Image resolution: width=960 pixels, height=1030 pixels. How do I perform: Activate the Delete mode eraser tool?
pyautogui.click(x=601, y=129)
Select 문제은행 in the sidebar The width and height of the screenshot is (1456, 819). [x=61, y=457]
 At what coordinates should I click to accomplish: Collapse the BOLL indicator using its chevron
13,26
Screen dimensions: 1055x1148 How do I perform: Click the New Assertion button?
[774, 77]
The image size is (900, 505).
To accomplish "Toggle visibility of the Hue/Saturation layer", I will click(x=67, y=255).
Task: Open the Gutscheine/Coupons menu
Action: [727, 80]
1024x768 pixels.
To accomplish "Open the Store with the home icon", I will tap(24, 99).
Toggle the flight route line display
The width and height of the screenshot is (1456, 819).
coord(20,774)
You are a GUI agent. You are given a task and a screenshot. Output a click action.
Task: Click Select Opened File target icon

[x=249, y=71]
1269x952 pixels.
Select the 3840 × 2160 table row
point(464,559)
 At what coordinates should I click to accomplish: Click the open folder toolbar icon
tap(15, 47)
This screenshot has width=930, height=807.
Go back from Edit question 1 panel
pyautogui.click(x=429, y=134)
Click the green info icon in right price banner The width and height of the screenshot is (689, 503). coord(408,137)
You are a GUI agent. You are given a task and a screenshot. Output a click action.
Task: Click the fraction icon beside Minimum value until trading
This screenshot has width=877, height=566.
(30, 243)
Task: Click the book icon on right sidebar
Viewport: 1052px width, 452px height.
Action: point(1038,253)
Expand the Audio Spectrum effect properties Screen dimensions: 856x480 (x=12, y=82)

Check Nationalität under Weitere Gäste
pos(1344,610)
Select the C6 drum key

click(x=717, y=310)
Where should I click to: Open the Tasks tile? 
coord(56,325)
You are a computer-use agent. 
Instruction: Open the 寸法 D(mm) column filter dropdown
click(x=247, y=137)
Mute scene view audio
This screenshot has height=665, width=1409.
○ ○ ○ ○
> **Exercise prompt**: Convert the records above into a JSON list of strings with one string per line, leaving out blank lines.

> **Written solution**:
[
  "Image resolution: width=960 pixels, height=1030 pixels. How do I perform: Activate the Delete mode eraser tool?",
  "pyautogui.click(x=601, y=129)",
  "Select 문제은행 in the sidebar The width and height of the screenshot is (1456, 819). [x=61, y=457]",
  " At what coordinates should I click to accomplish: Collapse the BOLL indicator using its chevron",
  "13,26",
  "Screen dimensions: 1055x1148 How do I perform: Click the New Assertion button?",
  "[774, 77]",
  "The image size is (900, 505).",
  "To accomplish \"Toggle visibility of the Hue/Saturation layer\", I will click(x=67, y=255).",
  "Task: Open the Gutscheine/Coupons menu",
  "Action: [727, 80]",
  "1024x768 pixels.",
  "To accomplish \"Open the Store with the home icon\", I will tap(24, 99).",
  "Toggle the flight route line display",
  "The width and height of the screenshot is (1456, 819).",
  "coord(20,774)",
  "You are a GUI agent. You are given a task and a screenshot. Output a click action.",
  "Task: Click Select Opened File target icon",
  "[x=249, y=71]",
  "1269x952 pixels.",
  "Select the 3840 × 2160 table row",
  "point(464,559)",
  " At what coordinates should I click to accomplish: Click the open folder toolbar icon",
  "tap(15, 47)",
  "This screenshot has width=930, height=807.",
  "Go back from Edit question 1 panel",
  "pyautogui.click(x=429, y=134)",
  "Click the green info icon in right price banner The width and height of the screenshot is (689, 503). coord(408,137)",
  "You are a GUI agent. You are given a task and a screenshot. Output a click action.",
  "Task: Click the fraction icon beside Minimum value until trading",
  "This screenshot has width=877, height=566.",
  "(30, 243)",
  "Task: Click the book icon on right sidebar",
  "Viewport: 1052px width, 452px height.",
  "Action: point(1038,253)",
  "Expand the Audio Spectrum effect properties Screen dimensions: 856x480 (x=12, y=82)",
  "Check Nationalität under Weitere Gäste",
  "pos(1344,610)",
  "Select the C6 drum key",
  "click(x=717, y=310)",
  "Where should I click to: Open the Tasks tile? ",
  "coord(56,325)",
  "You are a computer-use agent. ",
  "Instruction: Open the 寸法 D(mm) column filter dropdown",
  "click(x=247, y=137)",
  "Mute scene view audio",
  "This screenshot has height=665, width=1409."
]